The U.S. military relies on a lot of "Commercial Off-the-Shelf" (COTS) software to do the things it needs done, but the trouble with that kind of software is that it's inherently insecure: It's not designed to withstand "sophisticated cyber attacks" launched by foreign agencies. To counter that, COTS applications are subjected to an analysis process called "formal verification," but this requires the services of specially-trained engineers, and they don't come cheap.

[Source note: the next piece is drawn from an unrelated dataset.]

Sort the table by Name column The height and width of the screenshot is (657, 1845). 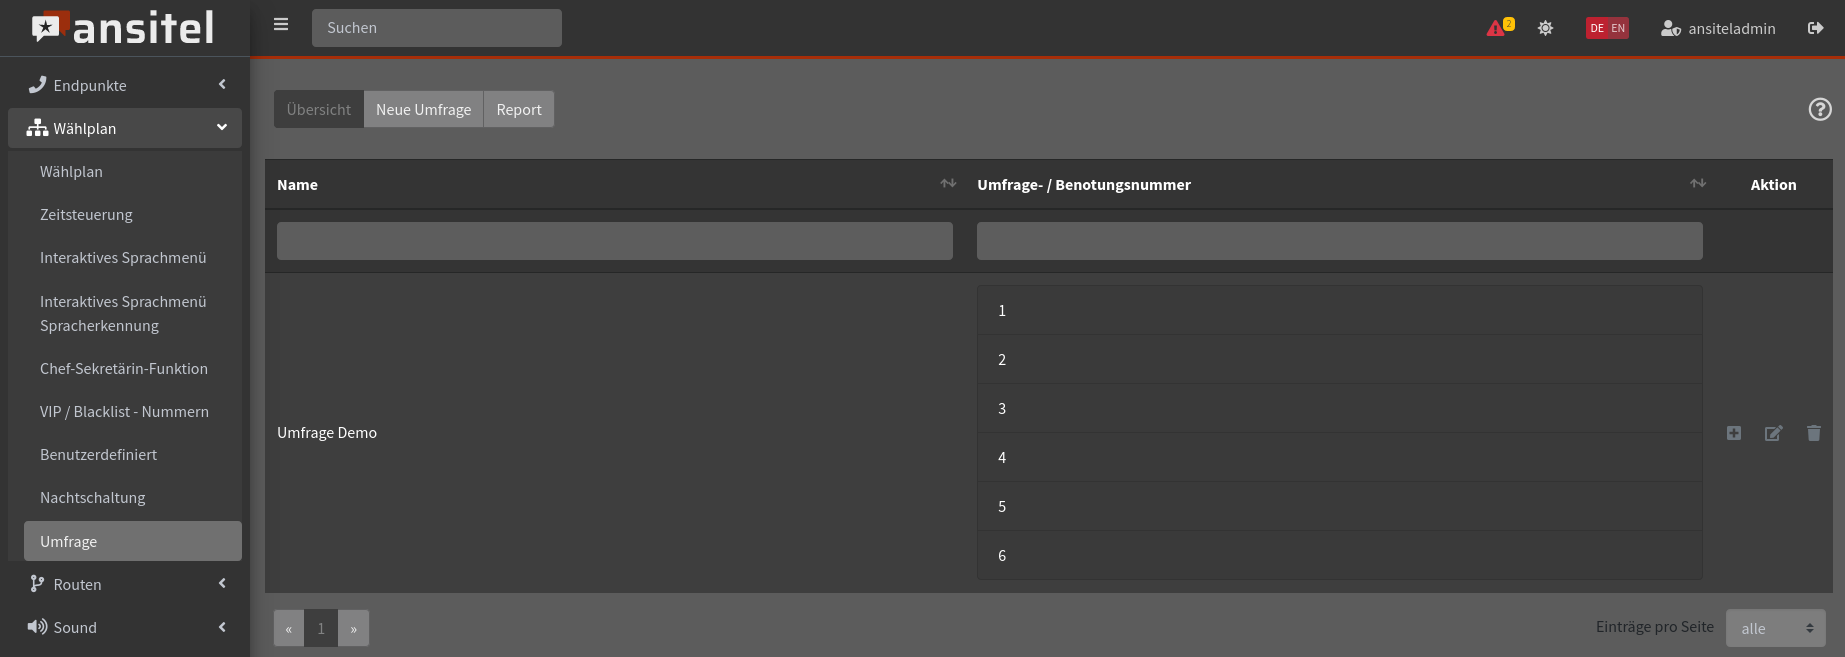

You, however, do, and so DARPA has opened the Verigames web portal as part of its Crowd Sourced Formal Verification program. The portal offers free online games which, through the magic of science, "translate players' actions into program annotations and generate mathematical proofs to verify the absence of important classes of flaws in software written in the C and Java programming languages."
"We're seeing if we can take really hard math problems and map them onto interesting, attractive puzzle games that online players will solve for fun," DARPA program manager Drew Dean said. "By leveraging players' intelligence and ingenuity on a broad scale, we hope to reduce security analysts' workloads and fundamentally improve the availability of formal verification."
There are currently five games available on the portal - CircuitBot, Flow Jam, Ghost Map, StormBound and Xylem - and while none of them are likely to vie for Game of the Year honors, they do offer an impressive degree of polish and legitimate entertainment value, albeit entertainment that might demand a little more cerebral activity than usual. I got nowhere with CircuitBot (with an admittedly minimal effort) but StormBound is actually kind of cool.